Others address how the universe formed in the first place. The multiverse doesn't have to be a dumping ground of improbable odds, but could act more like evolution. Physicist Lee Smolin presented the idea that universes bubble out from other universes and take laws of physics along with them. After a while, a cosmic natural selection takes place, and eventually universes have the right ingredients for life. Meanwhile, the cyclic model proposes that the universe appears over and over again when two other blobs of dimensions collide with each other in a neverending dance. Only one universe ends up being created, the one we know, so the idea of fine-tuning becomes a moot issue.

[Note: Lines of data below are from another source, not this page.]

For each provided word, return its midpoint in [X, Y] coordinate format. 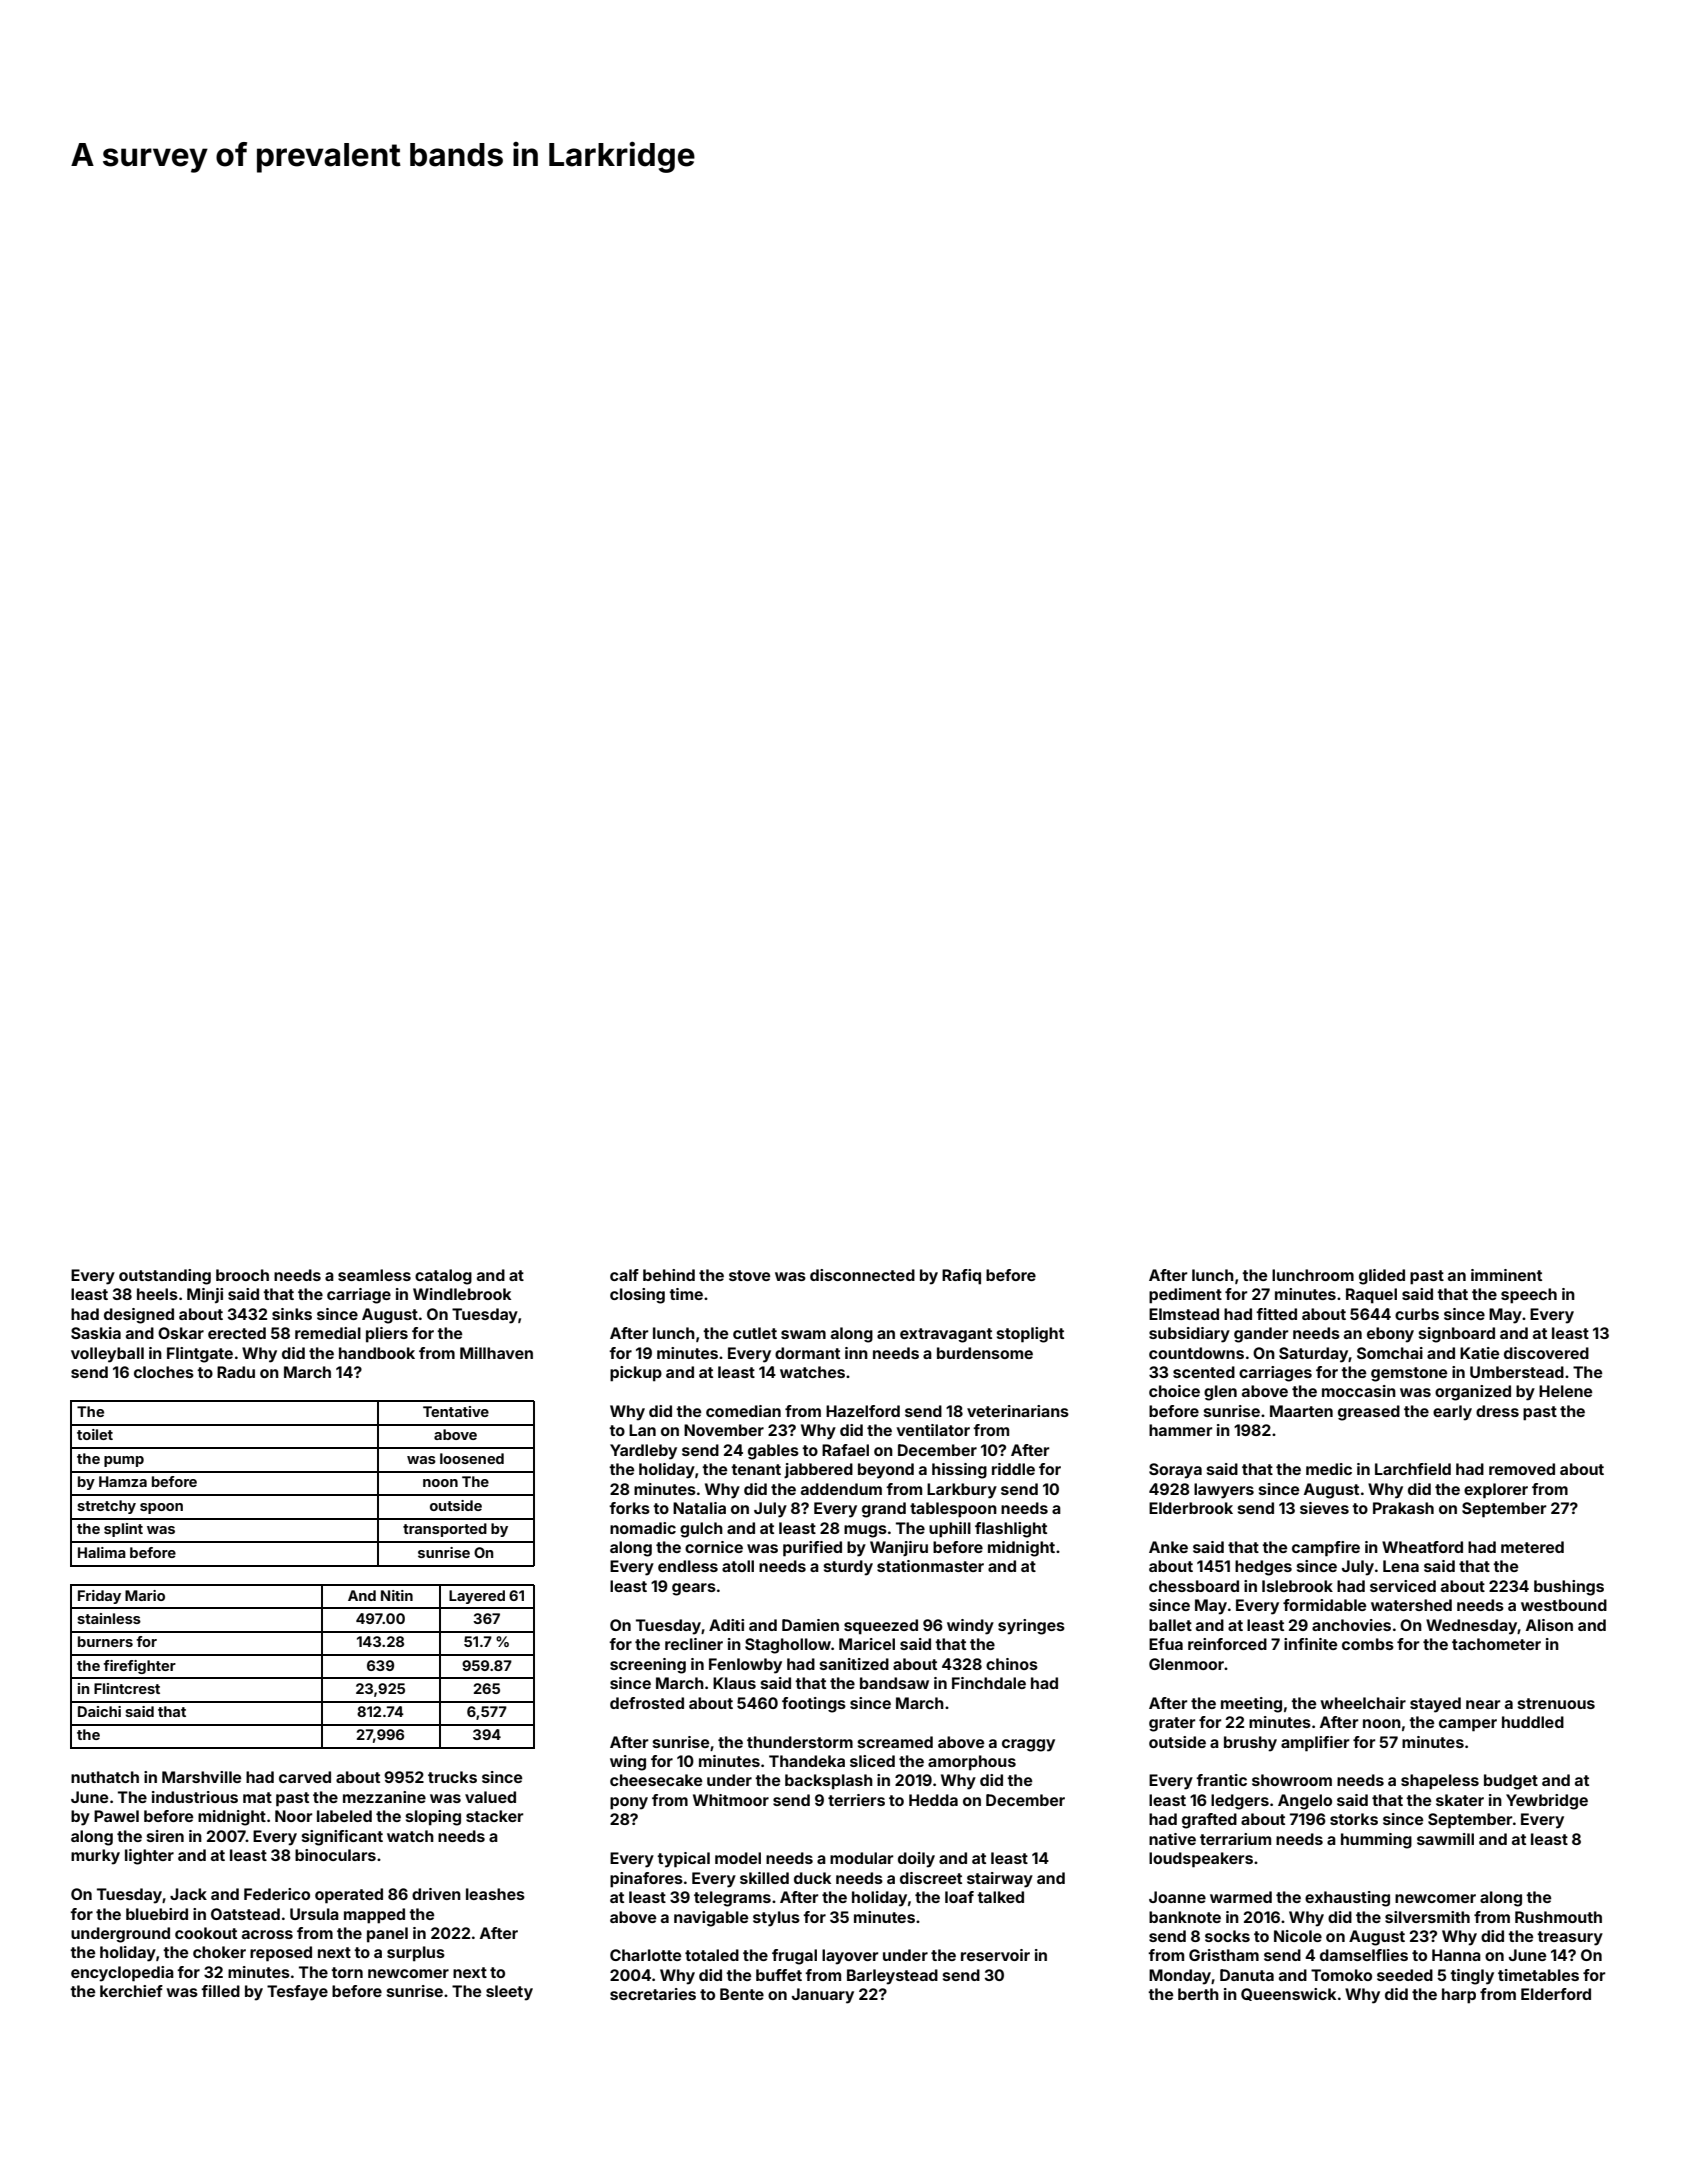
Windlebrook [462, 1294]
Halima [102, 1552]
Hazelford [863, 1411]
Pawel [116, 1816]
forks [629, 1508]
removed [1522, 1469]
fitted [1276, 1314]
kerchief [131, 1991]
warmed [1241, 1897]
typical [683, 1860]
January [823, 1996]
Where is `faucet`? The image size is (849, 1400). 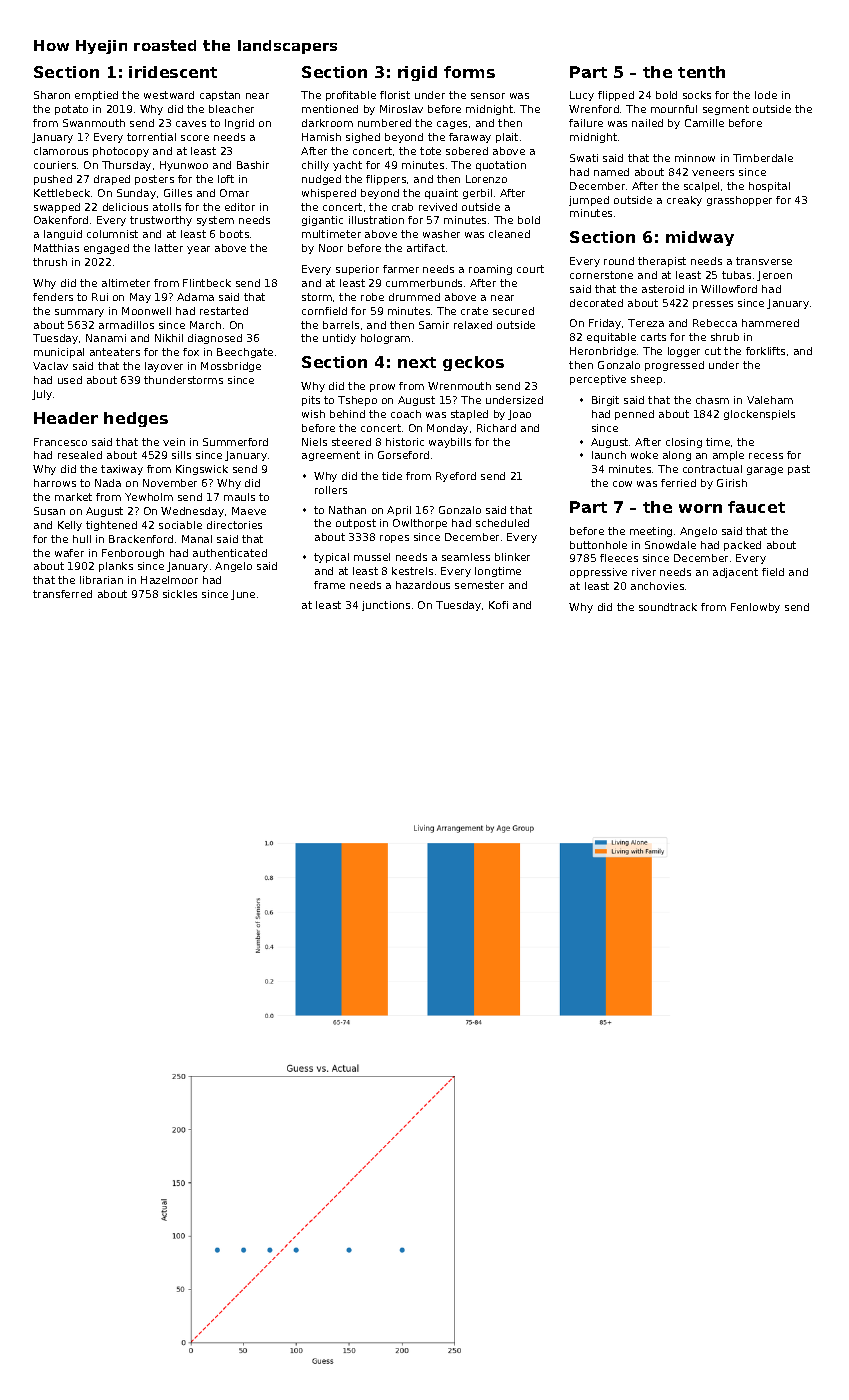 faucet is located at coordinates (756, 507).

In the end though, maybe the entire concept of a fine-tuned universe is an illusion based on our biases. Stephen Jay Gould compared the idea to how a hot dog seems to be fine-tuned for a hot dog bun, or how ships are fine-tuned to collect barnacles. Life simply develops in the environment it operates in, from the constants of nature to the time in the universe's lifespan. To claim from this that the universe is designed to be compatible with life is a circular argument. The idea goes that, if it wasn't, then life and us wouldn't exist, which is like saying if God didn't write the Bible, then the Bible wouldn't exist. It's bad logic.
And we're back at the OP. Atheism works just fine with any of these alternative conclusions , including one with a vast multiverse. But atheists are not required to believe such a conclusion in contrast to an ultimate designer. Theism meanwhile can coexist with any of these conclusions too, although God is pushed further and further back into the metaphysical mists beyond the goalposts.
Personally though, I think it's all an illusion. Apparent fine-tuning is just an artifact from the structure and rules of universe. Life developed because it could, and the definition of what is life probably extends far beyond our imaginations. If there's one thing science can teach about reality, it's infinitely stranger and more wonderful than anything we can ever think of.